So, this is Vierge Noire country, but if you can actually see one, good luck. Robbers have made them difficult to access, their guardians are understandably cagey and even a few kilometers can take a long time to travel!
The village is home to what began as a Cluniac Abbey, later to become a Benedictine property. The Benedictines are often associated with Black Madonnas and this place is no exception. The abbey dates to the late-11th/early-12 c. but there is a Visigothic crypt below the altar that dates to the 9th c. Both the Benedictine and Visigoth history of the abbey are not inconsistent with other Black Madonna sites I've visited.
Thing is, despite Ean Begg's inclusion of "de la O" in his list of Black Virgins, the statue, though lovely, is white. Begg has this to say about her:
The monastery of San Pedro contained various relics left there by the Goths....A document of 12 Feb. 845 of Charles the Bald, King of France, grants privileges to Na Sra de Alaón. The 'O' is the cry of parturition [childbirth] celebrated in the Great O antiphons of longing sung at Vespers from 17-23 Dec. The first line of the hymn at Lauds in the Office of Our Lady is 'O Gloriosa Domina'.

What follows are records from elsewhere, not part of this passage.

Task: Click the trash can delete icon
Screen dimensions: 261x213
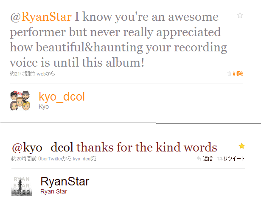Action: click(x=229, y=73)
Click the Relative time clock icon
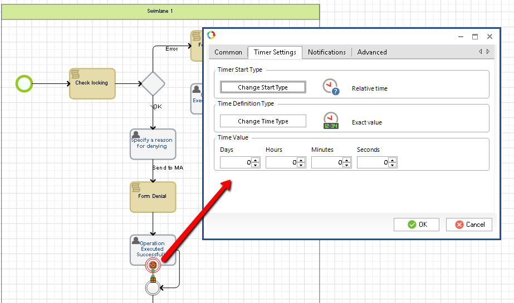The width and height of the screenshot is (514, 303). 331,87
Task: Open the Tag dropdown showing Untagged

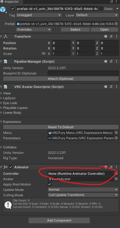Action: coord(39,15)
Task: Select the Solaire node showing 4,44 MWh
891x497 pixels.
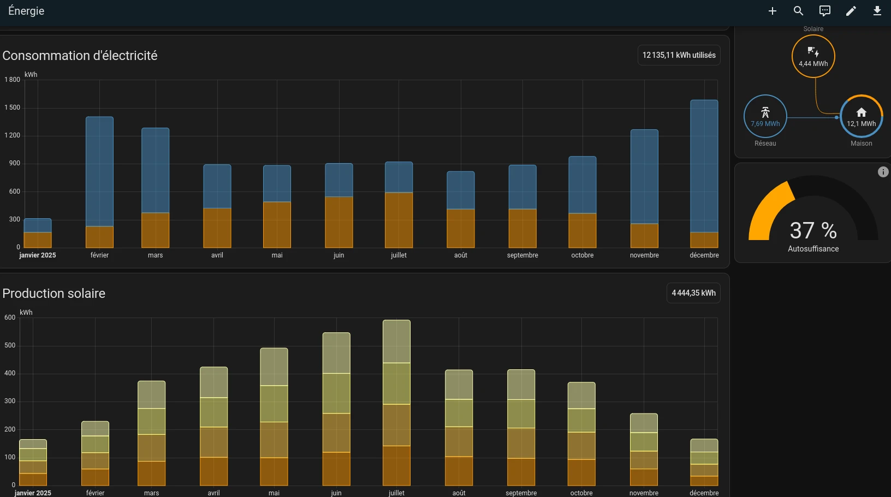Action: pos(813,56)
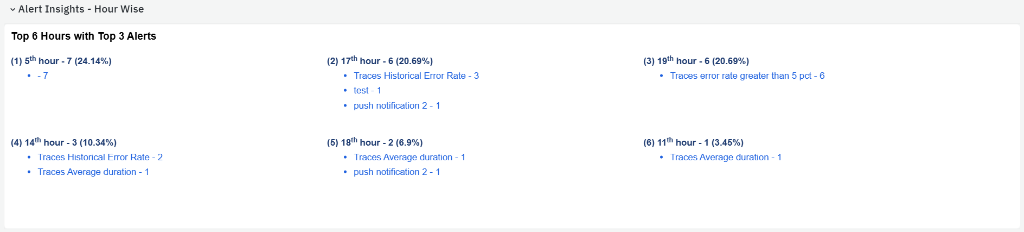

An alternate and probably more spurious reason for the "O" given by the guardian of the place was that people prayed to Nuestra Señora de Alaón o [or] de Sescas o La Morenita, etc. This sound like straight-up folk etymology to me, but it would help explain, perhaps, why she is associated with Black Madonna....they're all one and the same as an intercessor. The guardian didn't seem to think the suggestion that she was a Black Madonna was odd. When I told her about Begg's designation she simply explained why. Still, I didn't see any other indications in writing she is a Black Madonna.

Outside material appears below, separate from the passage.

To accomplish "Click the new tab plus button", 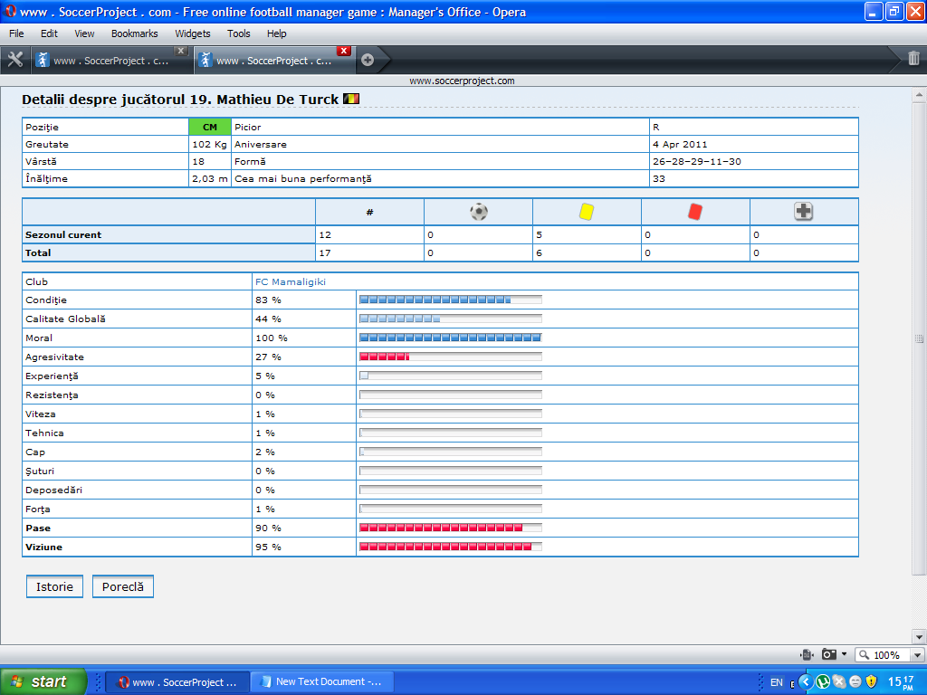I will 368,61.
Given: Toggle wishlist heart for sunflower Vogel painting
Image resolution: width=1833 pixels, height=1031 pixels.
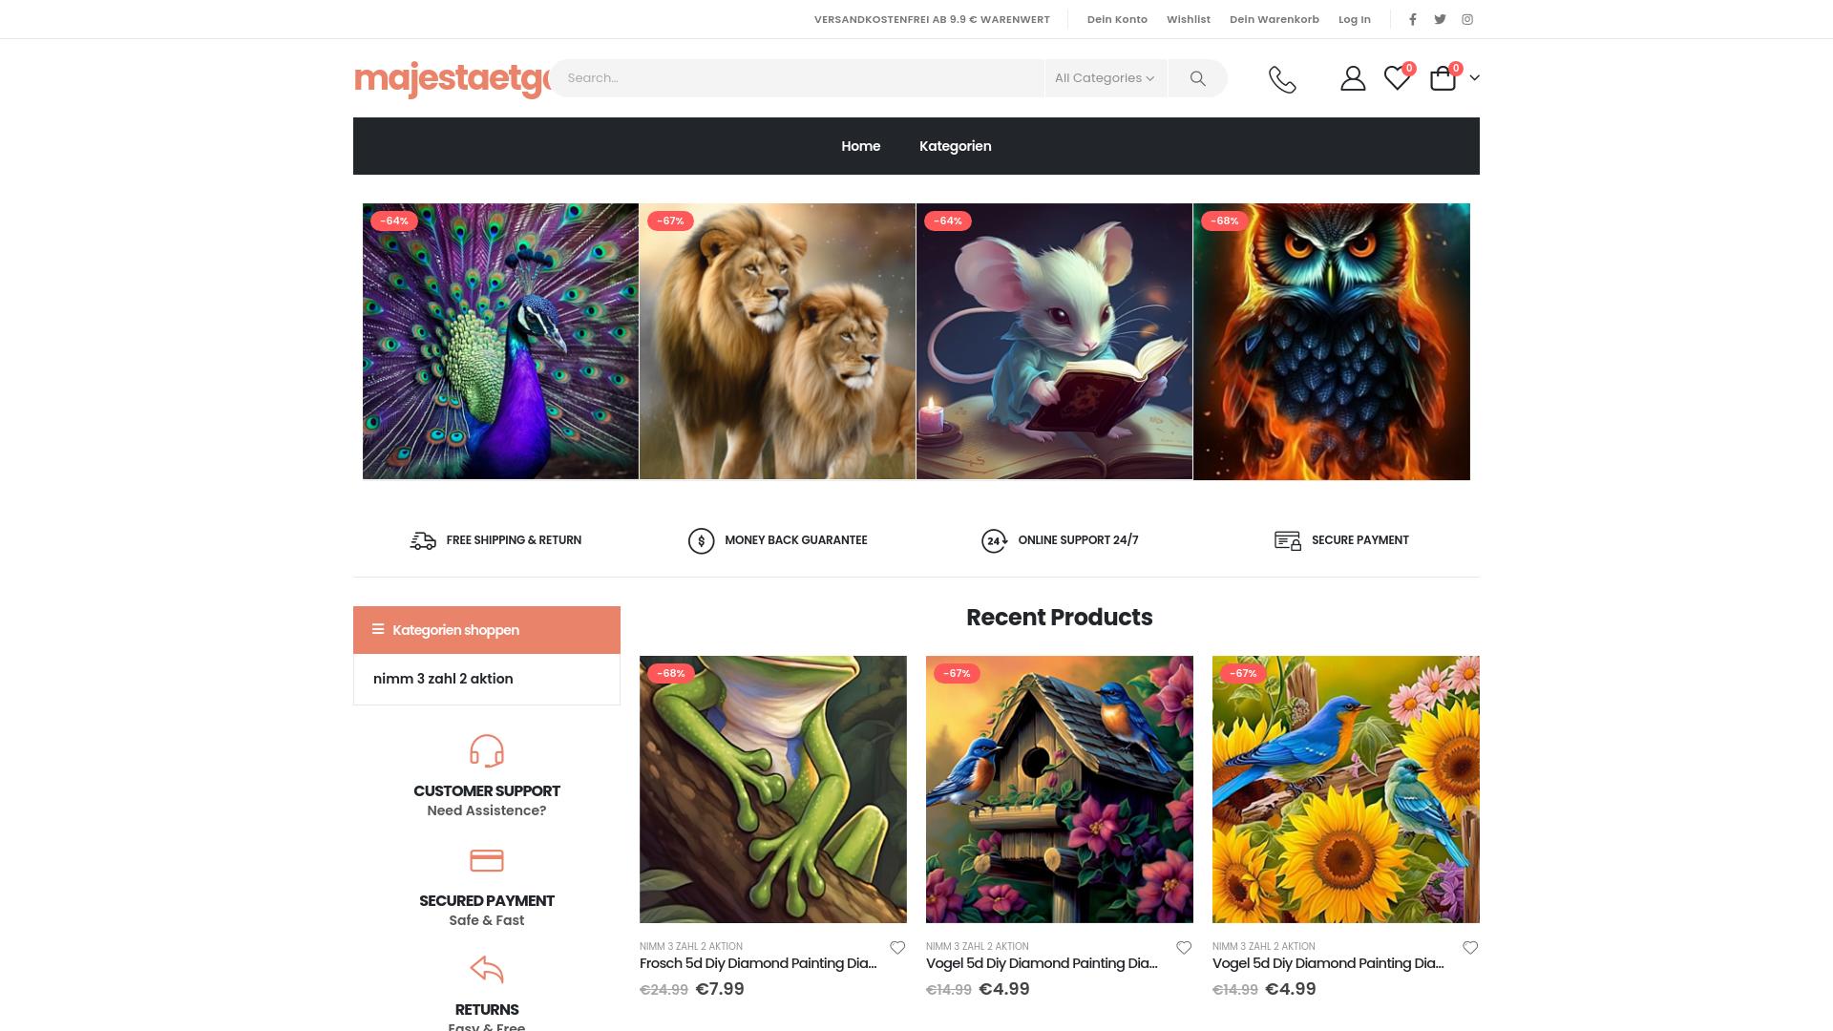Looking at the screenshot, I should (1470, 947).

I can't find anything about her origins, but I would be unsurprised to find she was found by a bull or near a spring, any number of mythemes associated with the type.
Upon our return to France and before jumping back on the autoroute, I took a short detour to Gourdan-Polignan, just next to Montrejeau, to see if I could get inside the chapel of ND de Polignan, having been denied the opportunity on a previous visit years ago. Like so many chapels in the area, the chapel was locked tight, no doubt as a result if the robberies previously mentioned.

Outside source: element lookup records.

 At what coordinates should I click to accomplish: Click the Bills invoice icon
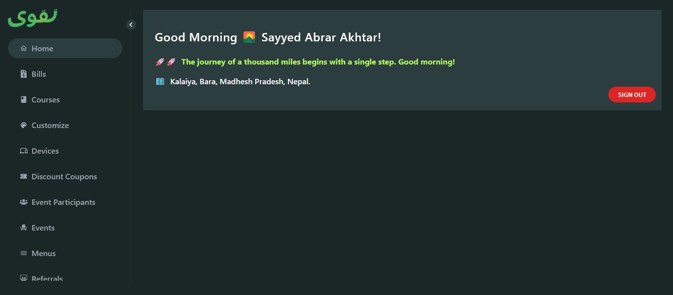(x=23, y=74)
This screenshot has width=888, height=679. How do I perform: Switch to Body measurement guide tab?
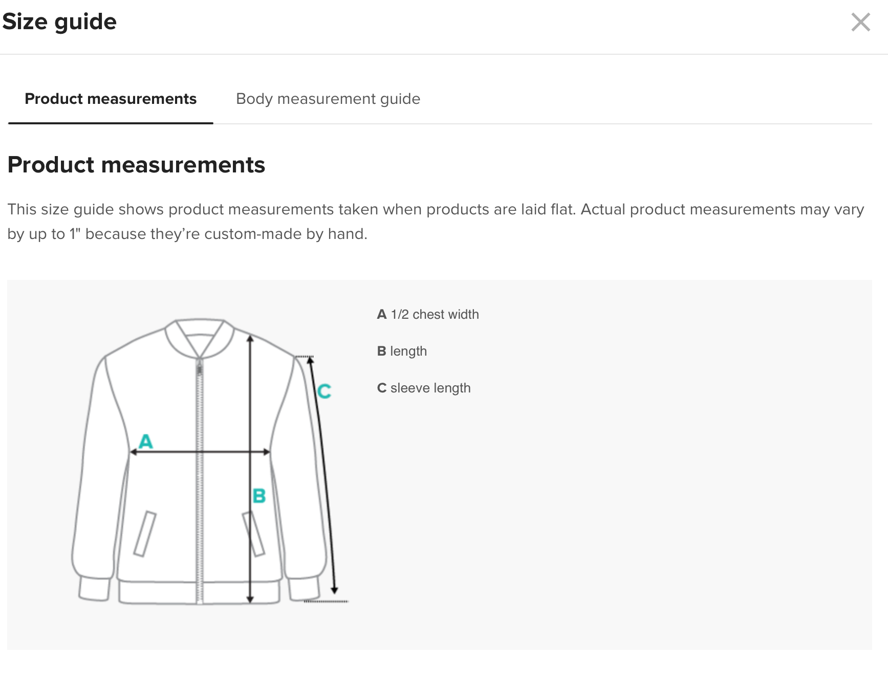[328, 99]
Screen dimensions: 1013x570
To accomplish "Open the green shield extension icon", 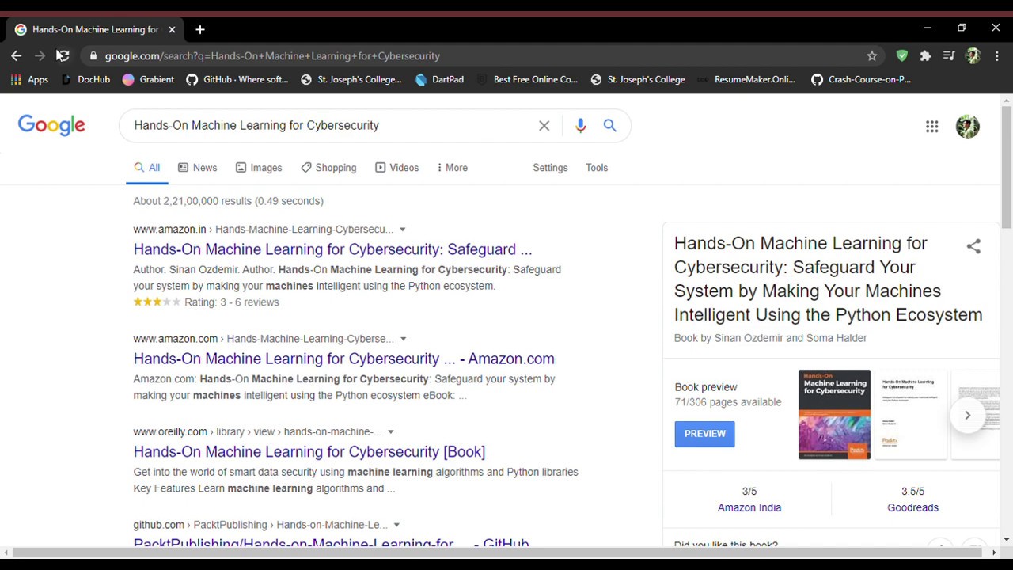I will point(901,55).
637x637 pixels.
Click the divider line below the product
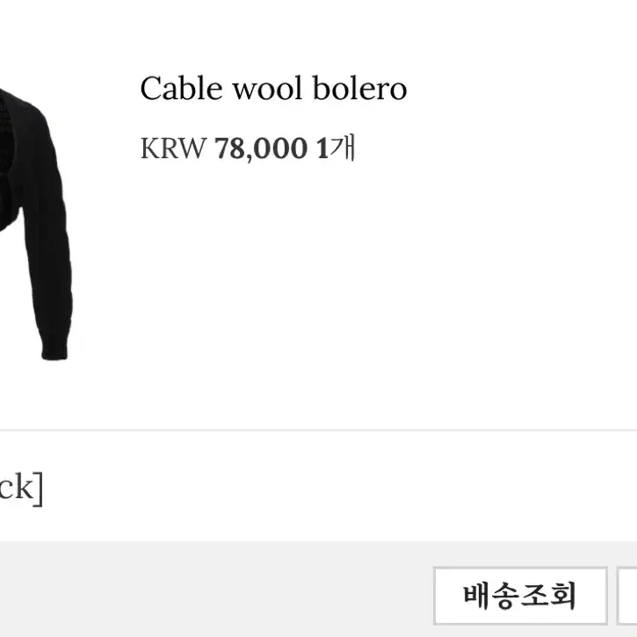tap(318, 430)
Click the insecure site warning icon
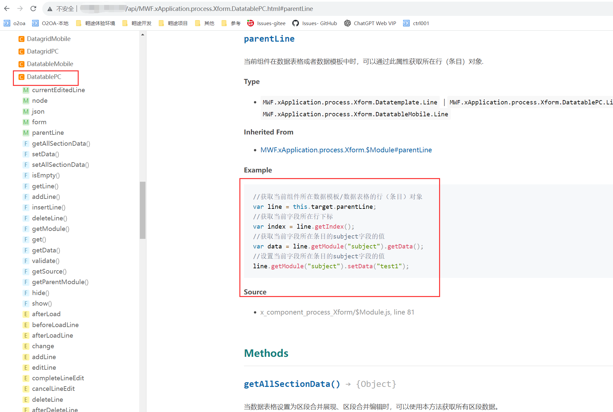The image size is (613, 412). pos(50,9)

The first wave of destruction came at the hands of the Huguenots, who, in their iconoclastic fury, sent countless icons to the bonfires during the bloody years of the Wars of Religion (1562-1598).
In the French Revolution (1789-1799) we see the same fury and more icons were destroyed, chapels razed and sold off for their bricks and blocks, religious art "appropriated". At least two chapels and one grand monastery within a few kilometers of my house suffered this fate.
The third wave has been theft. The two Black Virgins I could have seen during my stay in the Aure Valley were impossible to see for this last reason. The example in Comminges was also locked away.
The route one travels from the mouth of the Aure valley over the Pyrenees into Spain dates back to a Roman road, and most likely even back to a prehistoric hunting/trading trail. During the Middle Ages it was one of the important branches of the "Milky Way", a colorful name for the Road to Santiago de Compstela. Aure is another word for or, or gold, recalling my own handle here on LoS: Daurade, meaning "gilded/gilt" or "golden". (It also means "gilt-head breem.") How it got this name my be due to its historical importance as a trading corridor.
The Aure Valley is a zone dense with Black Virgins; to the North one finds Notre Dame de Polignan in Montrejeau. By some accounts there's another at Saint-Bertrand-de-Comminges. To the south, in Spain, Huesca is home to almost ten examples. To the west, a Black Madonna can be found in Héas; to the east, we find them in Oust, vic d'Oust, Belesta, Aspet and St Béat. One would think it would be easy to catch a glimpse of one, but I passed Bourisp, Aragnouet, Sopeira (Spain) and Montrejeau and only saw Nuestra Señora de la O in Sopeira. And she's not even black. Ean Begg's list of Black Madonnas often gets me chasing after these "White Black Virgins".
Notre Dame de Sescas
ND de Sescas |
Legend has it that the statue was found c. 1200 CE by a bull in a muddy area near a spring. She was brought to the local church. But, according to Saillens, she "refused the hospitality of the church and ended up settling on a nearby high point, near another spring." Usually this happens three times but in this case it took four times before the villagers decided to erect Her chapel where She wanted.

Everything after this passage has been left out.